**Work to complete**.
Copy the stretch of the virtual libraries passage from "Unfortunately, the utility" through "comes into play.", substituting "highly uncertain" for "wildly unpredictable".
** Text shown follows **
An effective way of bridging this divide is to provide computational chemists with
comprehensive information that captures and translates for them the knowledge and
capability of the synthetic chemist. Currently, one of the most direct ways of accomplishing
this goal is to encode, for the computational chemists, synthetic expertise in the
form of virtual libraries (or, as we refer to them in D3, virtual “catalogs”):(17)
collections of theoretical molecules accessible by known chemistry. Virtual libraries
can readily be constructed with available enumeration packages based on known synthetic
transformations operating on available reagents.(18) They are especially valuable
when the classes of molecules constructed are “biased”, that is, they resemble structures
with known or expected biological activity. When these virtual libraries have been
enumerated using reagents with predictable reactivity and synthetic routes that are
well documented, the computational chemist, with no knowledge of synthesis, can use
virtual screening tools to confidently select target molecules that can realistically
be prepared.(19)
Unfortunately, the utility of virtual libraries often suffers from major limitations:
(1) They may not be representative of classes of molecules with promising biological
activity. (2) Because of intellectual property concerns and technical issues, such
libraries are not universally available for comprehensive computational analyses.
(3) Depending on documentation and precedent, the successful synthesis of any selected
“virtual” molecule can be wildly unpredictable. This is where D3 comes into play.
As depicted in Figure 2, the following steps integrate computational analysis and
realistic D3 synthesis:
(1)
Combinatorial chemistry based on straightforward methodologies and inexpensive equipment
is developed to enable the synthesis of promising structural types. All the reagents
compatible with this chemistry are identified from commercial or other sources (Figure
2A).
(2)
With D3 equipment and procedures, many of these potential reagents are tested at the
appropriate step in the combinatorial synthesis (Figure 2A and B). This rehearsal(20)
can be an integral part of the educational process, with replicated evaluation at
globally distributed educational laboratories.(4)
(3)
Virtual D3 catalogs are enumerated(18) from these and other validated reagents (Figure
2B and C). We have chosen to term these collections of molecules virtual “catalogs”
rather than “libraries” to distinguish them from enumerated libraries based on more
hypothetical or complicated chemistry or on unvalidated reagents and procedures. The
term “catalog” emphasizes the greater likelihood of synthetic accessibility for molecules
contained within a virtual D3 library. These catalogs are made freely available globally
for analysis by the entire scientific community.
(4)
Distributed computational analysis is performed on these large virtual catalogs (possibly
>106 compounds), against models appropriate for developing world or neglected disease
targets.(8) This yields a smaller list of potential drug lead candidates (Figure 2C
and D) which are accessible by D3 syntheses.
(5)
** End of Text shown **
** Supplied information follows **
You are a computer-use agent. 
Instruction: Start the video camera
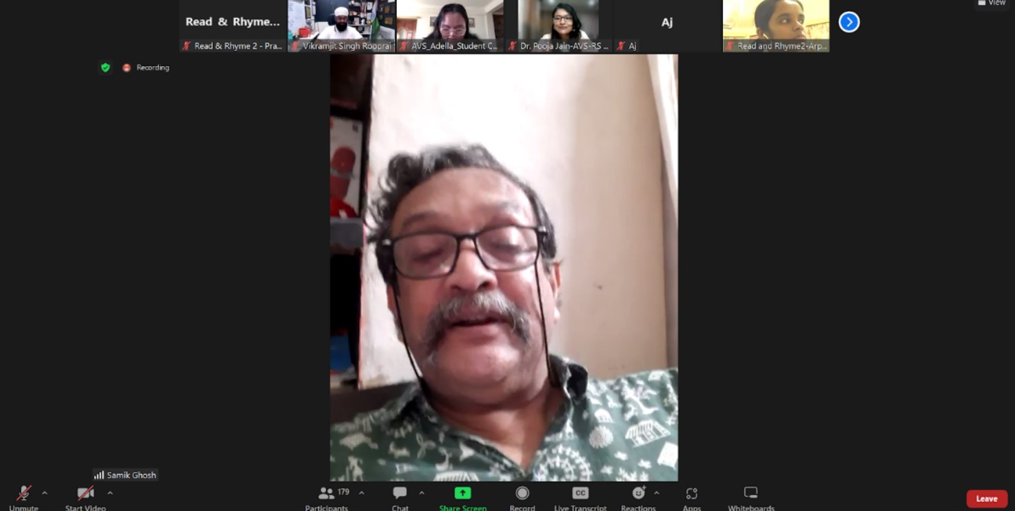tap(85, 494)
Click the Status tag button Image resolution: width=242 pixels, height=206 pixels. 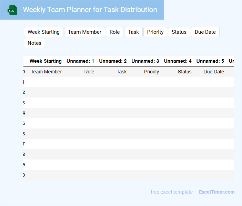[x=179, y=32]
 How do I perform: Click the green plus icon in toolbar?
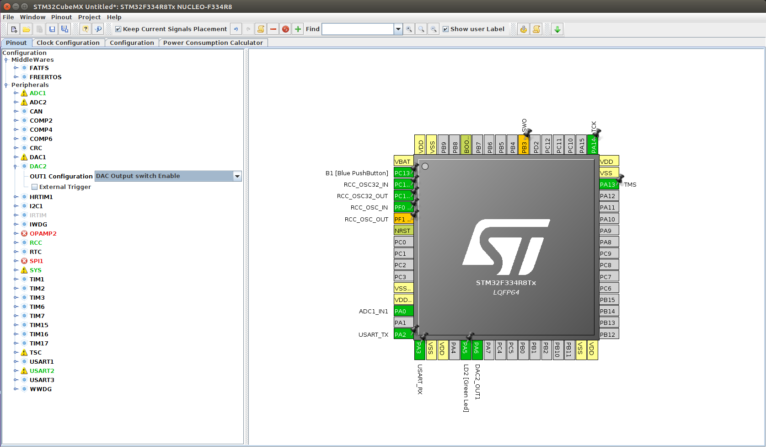(x=298, y=29)
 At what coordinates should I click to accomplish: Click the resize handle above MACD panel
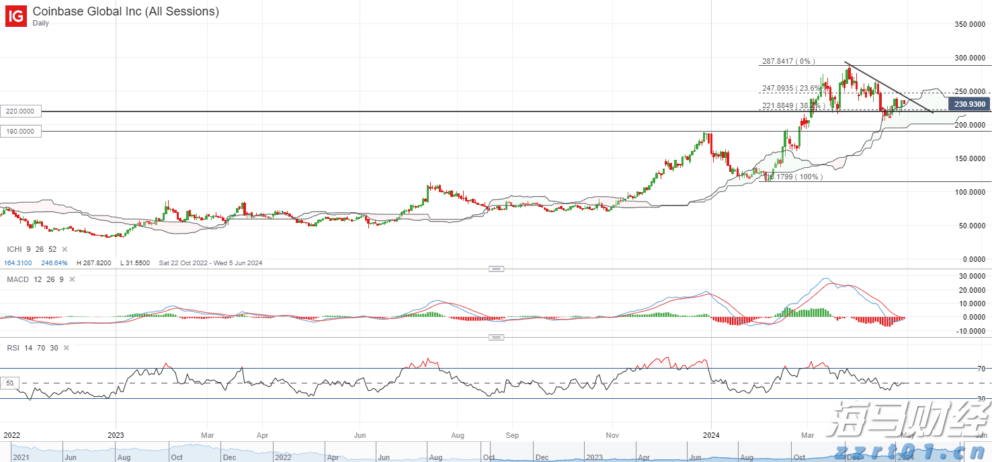tap(496, 269)
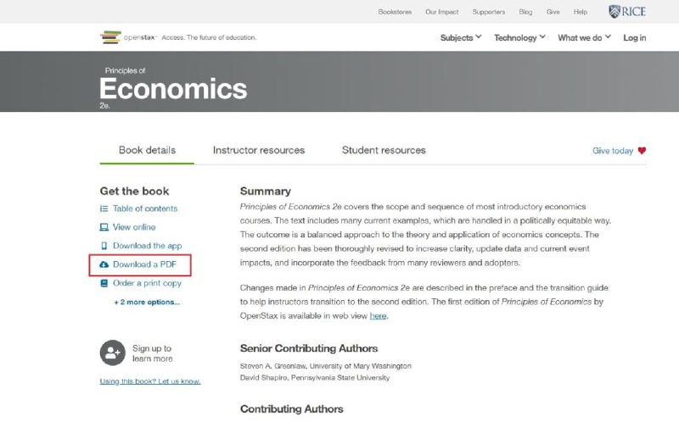This screenshot has height=422, width=679.
Task: Click the Order a print copy book icon
Action: [104, 283]
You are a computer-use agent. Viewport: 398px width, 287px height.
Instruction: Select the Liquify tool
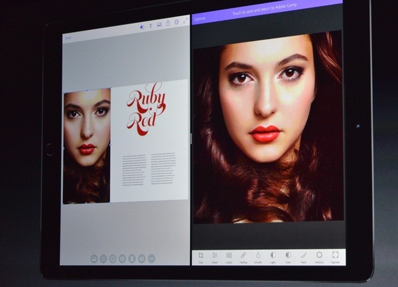point(229,256)
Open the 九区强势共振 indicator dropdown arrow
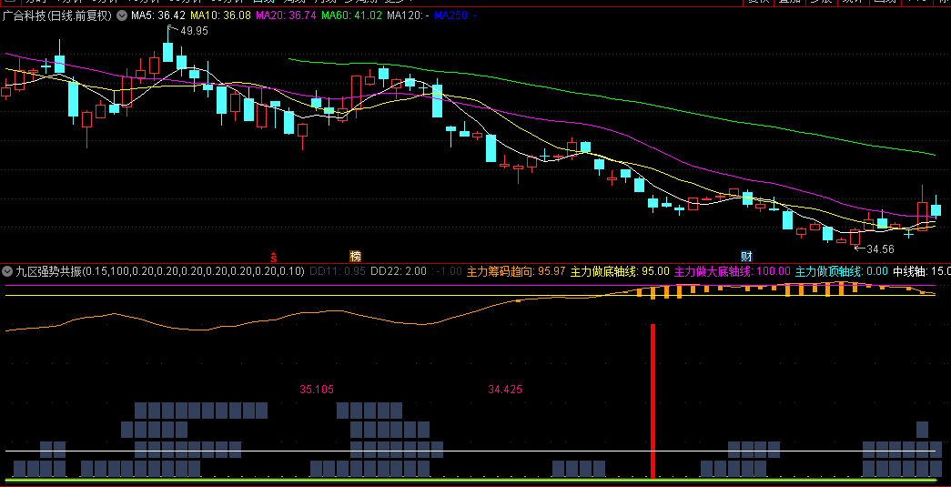951x487 pixels. tap(8, 271)
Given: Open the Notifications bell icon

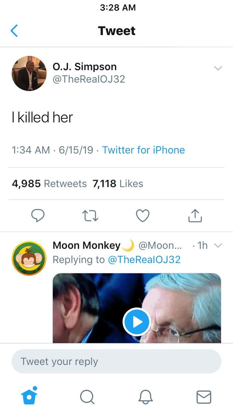Looking at the screenshot, I should 145,397.
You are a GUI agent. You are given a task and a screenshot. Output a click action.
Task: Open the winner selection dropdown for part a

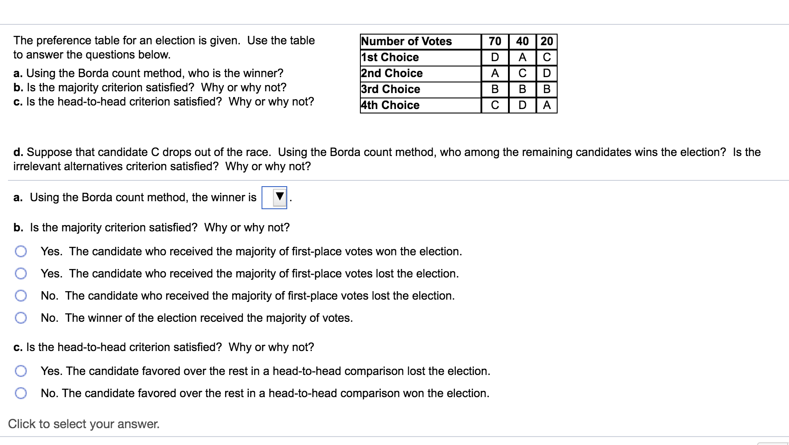pos(274,197)
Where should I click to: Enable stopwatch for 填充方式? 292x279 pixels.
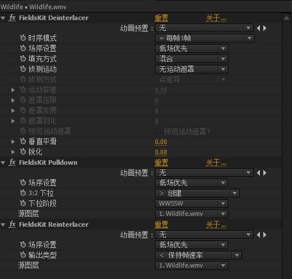coord(23,59)
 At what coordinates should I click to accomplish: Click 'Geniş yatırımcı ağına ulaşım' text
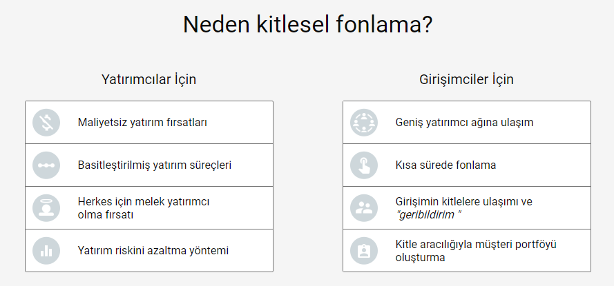point(464,123)
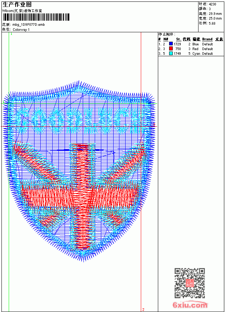This screenshot has height=312, width=225.
Task: Click the Brand column header
Action: 207,39
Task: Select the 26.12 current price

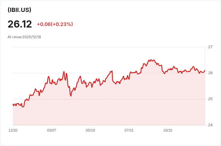Action: [x=20, y=24]
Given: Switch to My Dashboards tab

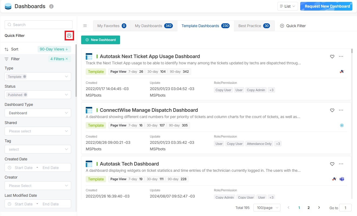Looking at the screenshot, I should 153,26.
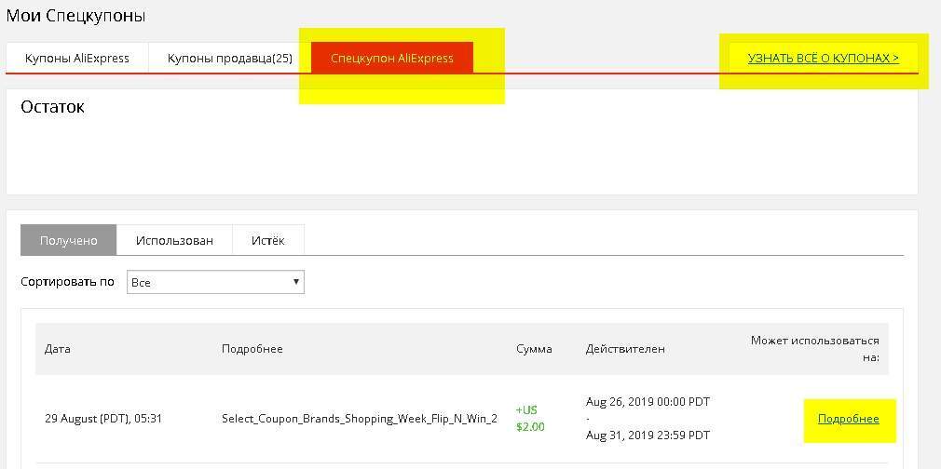Click the Мои Спецкупоны page heading
Screen dimensions: 941x469
76,16
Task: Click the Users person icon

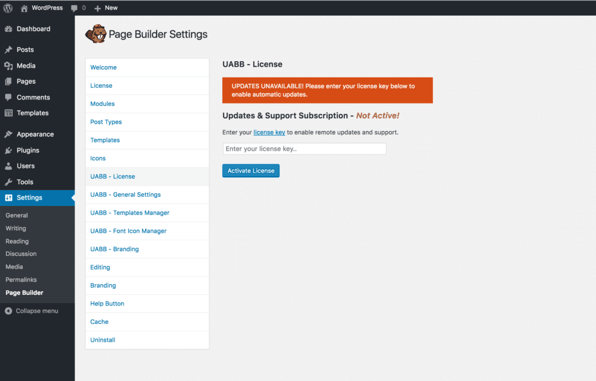Action: pos(8,166)
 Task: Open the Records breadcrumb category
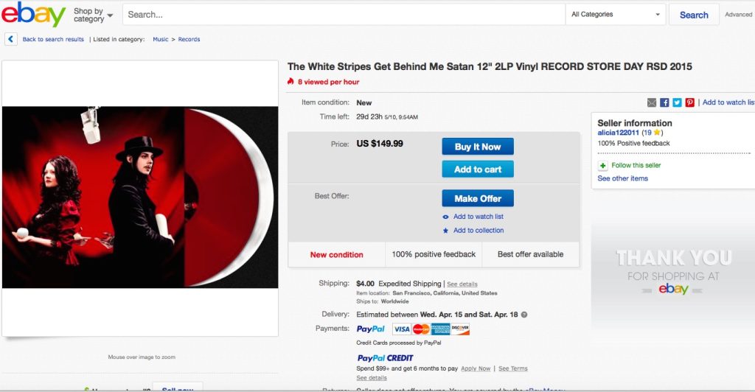click(x=189, y=39)
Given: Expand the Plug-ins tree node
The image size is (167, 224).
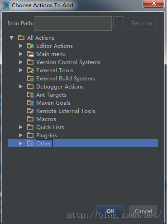Looking at the screenshot, I should pos(21,135).
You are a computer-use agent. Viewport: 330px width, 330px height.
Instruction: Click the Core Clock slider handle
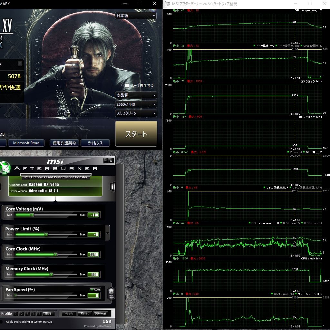55,255
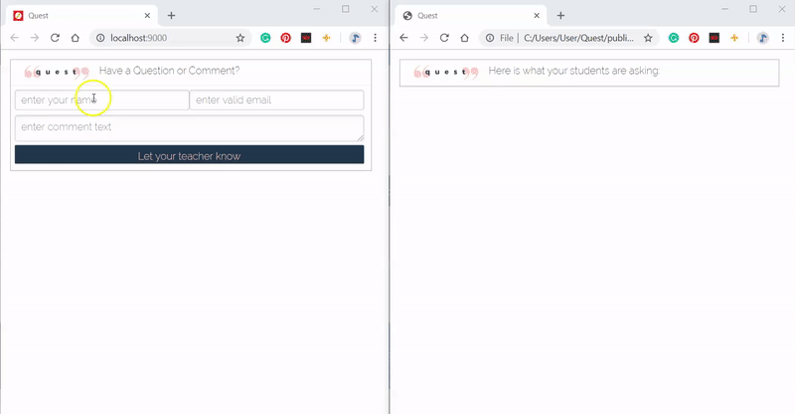Bookmark localhost:9000 with the star icon
This screenshot has width=795, height=414.
click(240, 38)
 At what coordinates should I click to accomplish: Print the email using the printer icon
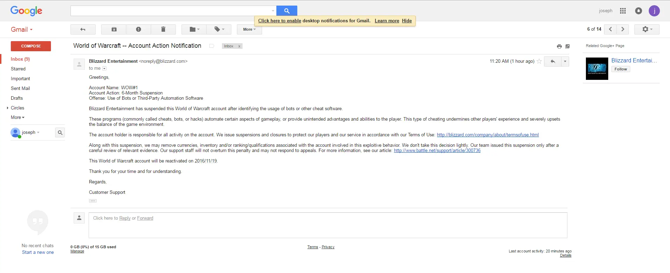click(x=559, y=46)
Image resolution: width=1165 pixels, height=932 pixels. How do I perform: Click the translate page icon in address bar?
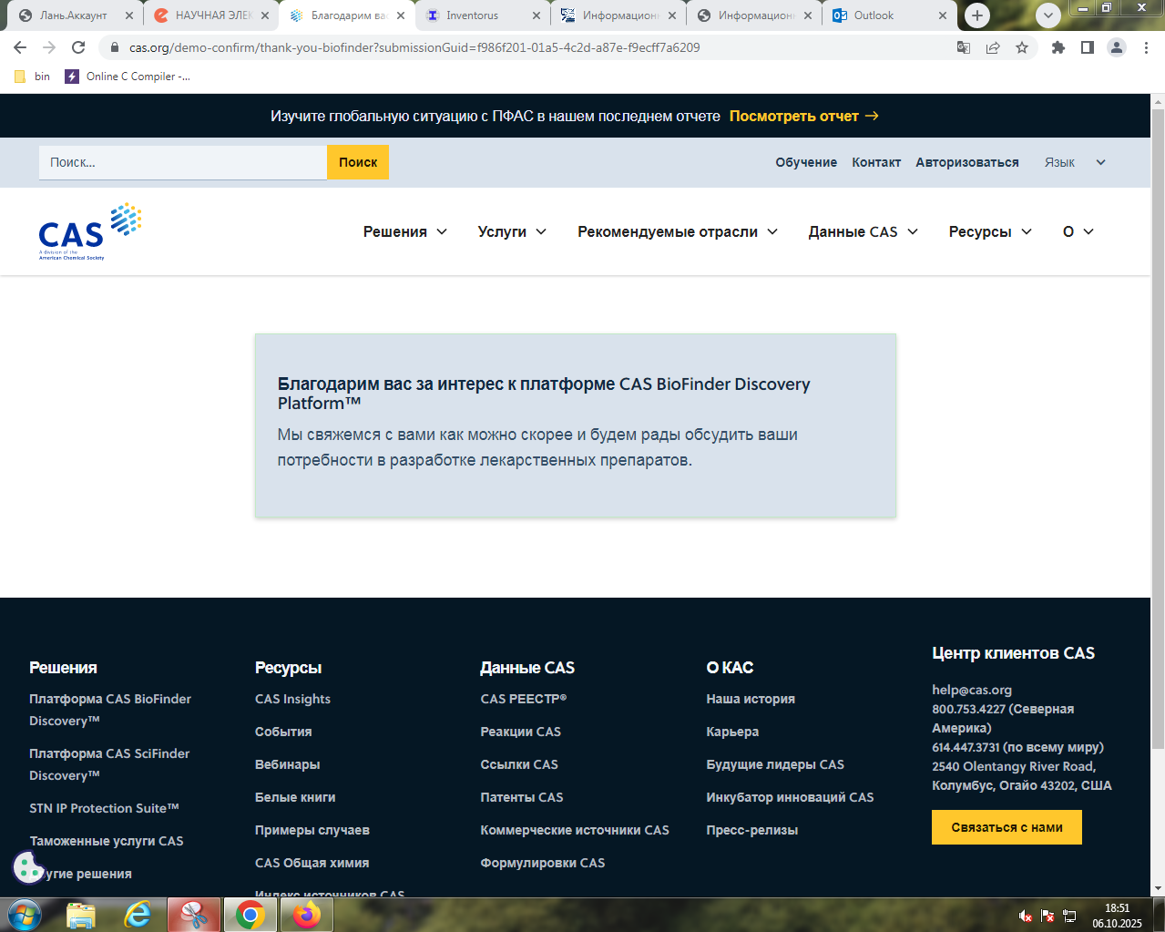(x=964, y=47)
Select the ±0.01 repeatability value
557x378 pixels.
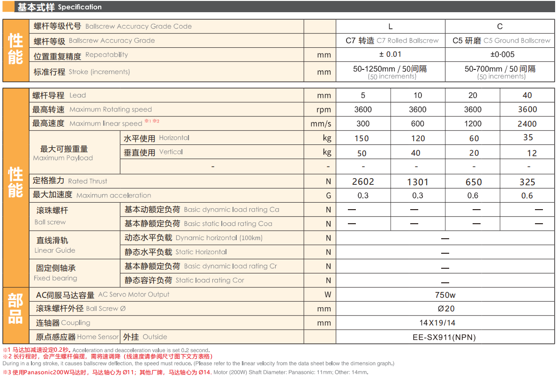coord(390,54)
** End of Supplied information **
**Final answer**.
Unfortunately, the utility of virtual libraries often suffers from major limitations:
(1) They may not be representative of classes of molecules with promising biological
activity. (2) Because of intellectual property concerns and technical issues, such
libraries are not universally available for comprehensive computational analyses.
(3) Depending on documentation and precedent, the successful synthesis of any selected
“virtual” molecule can be highly uncertain. This is where D3 comes into play.